Nach der Öffnung des „Eisernen Vorhangs“ verlor die Mail Art ihre ursprüngliche Bedeutung als Distributionsinstrument. Geheimdienstliche Überwachung der Mail Art wurde eingestellt. Die Hilferufe aus den sozialistischen Ländern Osteuropas und den Ländern der lateinamerikanischen Militärdiktaturen änderten sich in eine neue ästhetische Form der brieflichen Kommunikation, die in Sphären der visuellen und konkreten Poesie landeten. Seit Beginn der 90er Jahre ist ein Schwerpunkt innerhalb der Mail Art das gemeinsame Erstellen des an visueller Poesie im weitesten Sinne orientierten Künstlerbuchs und der Künstlerzeitschrift geworden.

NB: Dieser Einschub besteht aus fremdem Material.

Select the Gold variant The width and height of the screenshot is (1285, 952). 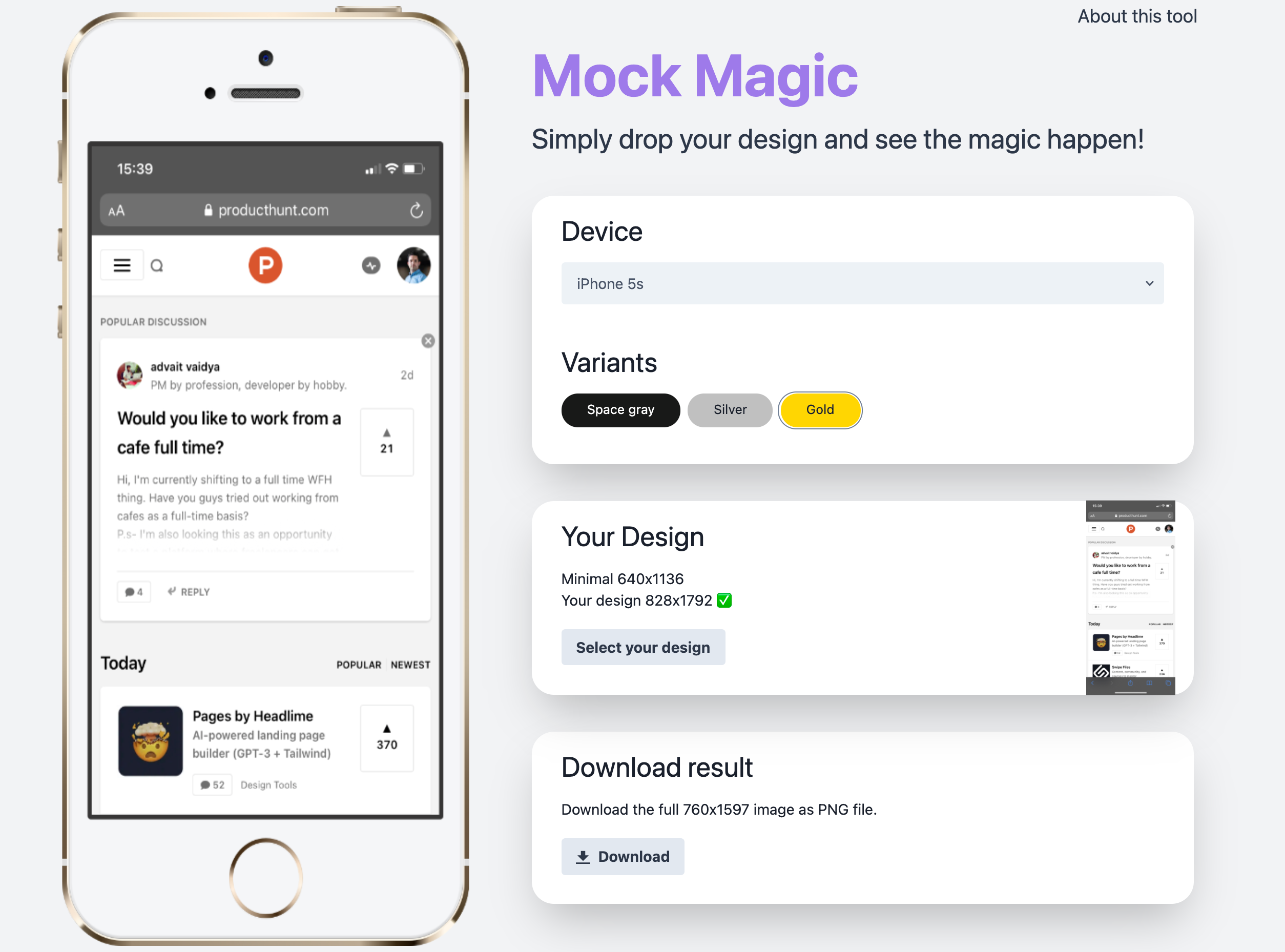[820, 408]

Herausgeber wie Hartmut Andryczuk, Guillermo Deisler, Vittore Baroni, Karl-Friedrich Hacker, Schoko Casana Rosso, Ryosuke Cohen und Francis van Maele u. a. dienten und dienen hierbei als Schaltzentralen.
Die medientheoretische Bedeutung von Mail Art erschließt sich erst in Beziehung zu späteren Entwicklungen wie digitaler Netzkunst bzw. Net art, oder in Beziehung zum Austausch in Mailboxen und im Usenet. Mail Art ist zwar keine analoge Internet-Kunst per Post, ließ aber bereits früh Strategien und Phänomene erkennen, die sich später in telematischer Kunst und anderen künstlerischen Aneignungen des Internets ausprägten.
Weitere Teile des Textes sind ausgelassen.